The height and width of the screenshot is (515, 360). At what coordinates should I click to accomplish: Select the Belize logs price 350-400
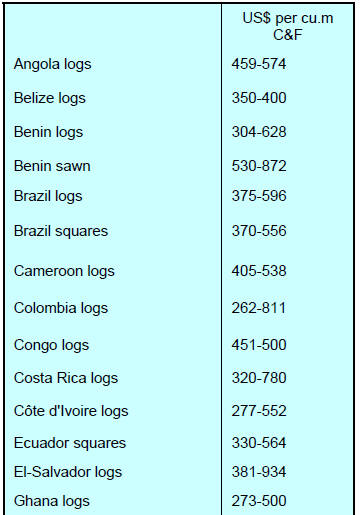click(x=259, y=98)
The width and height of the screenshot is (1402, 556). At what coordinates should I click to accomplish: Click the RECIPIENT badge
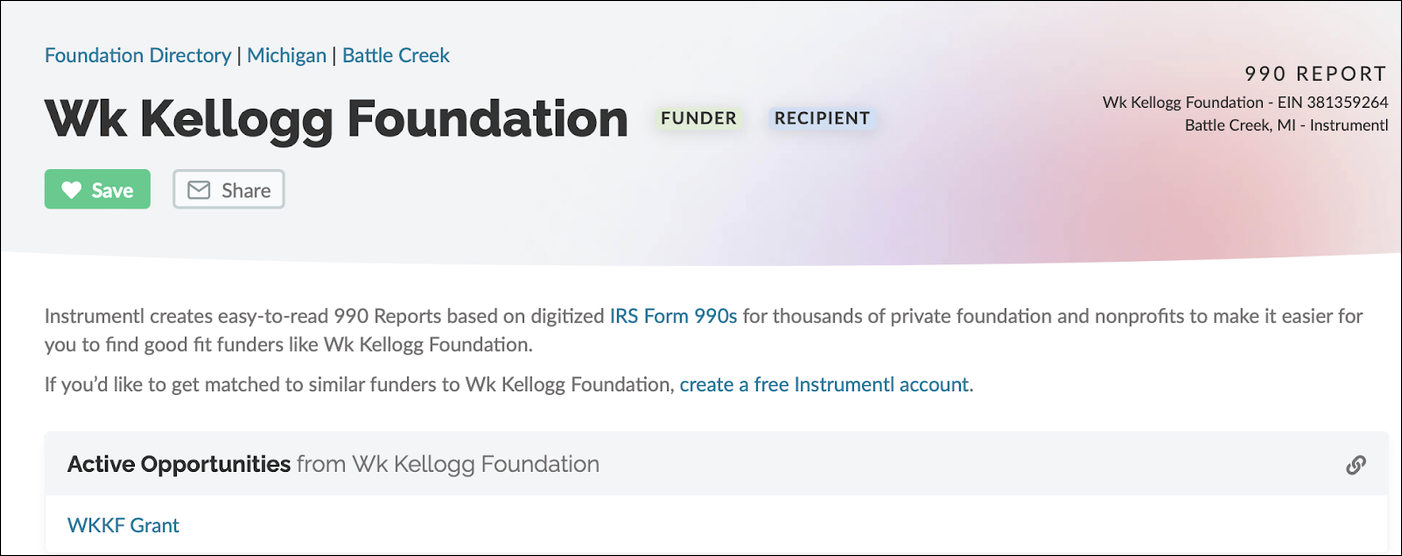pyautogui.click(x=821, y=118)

---

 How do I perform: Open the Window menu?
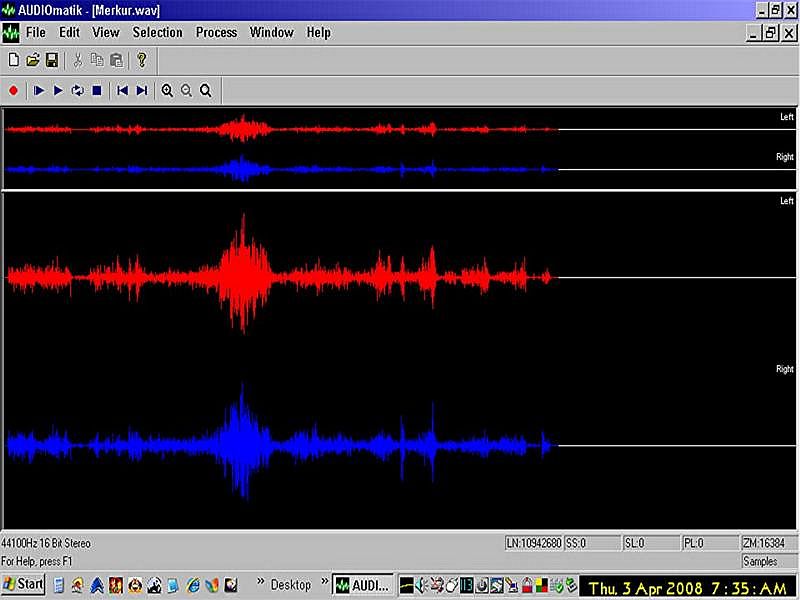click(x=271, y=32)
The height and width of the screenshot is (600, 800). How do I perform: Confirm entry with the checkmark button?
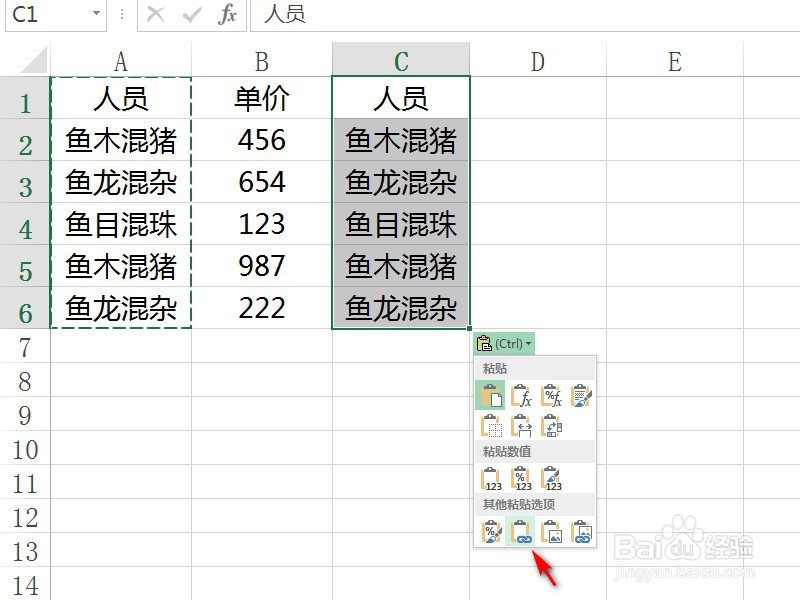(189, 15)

---

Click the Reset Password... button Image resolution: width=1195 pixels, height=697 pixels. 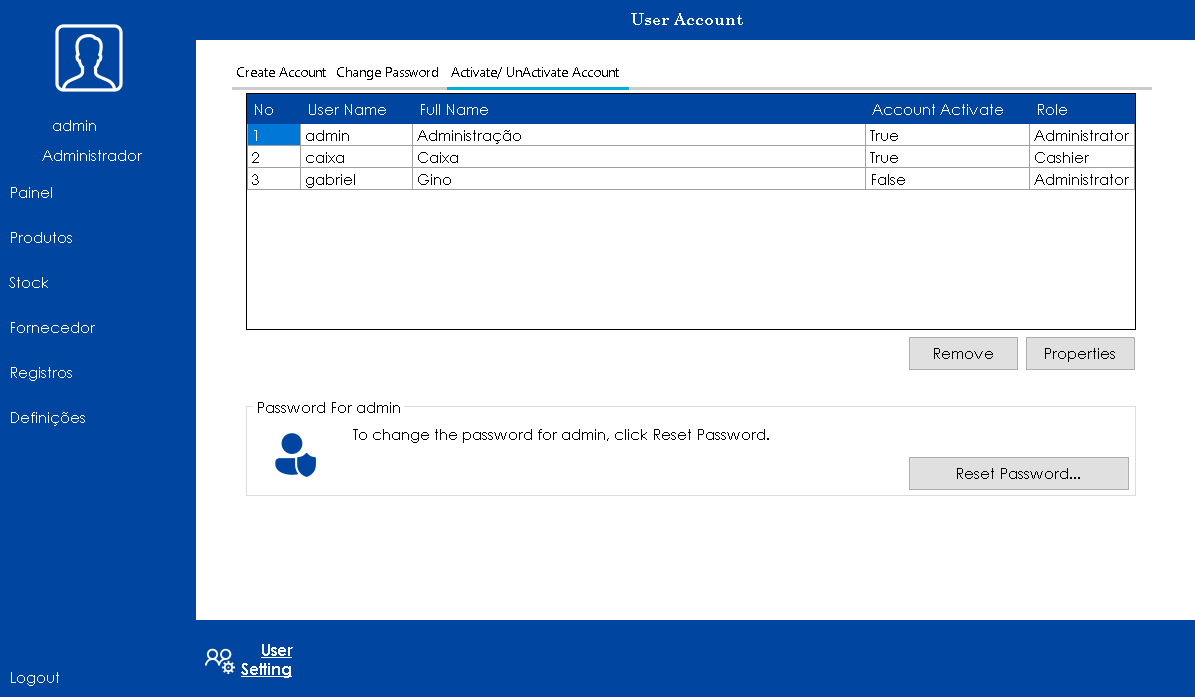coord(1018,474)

_What the task requires_: Can you copy, word for word, the stretch of rows from the line containing "The width and" through the line containing "pyautogui.click(x=821, y=118)", leaving out the pictures?

_Answer for the task_:
The width and height of the screenshot is (1402, 556). At what coordinates should I click to accomplish: Click the RECIPIENT badge
pyautogui.click(x=821, y=118)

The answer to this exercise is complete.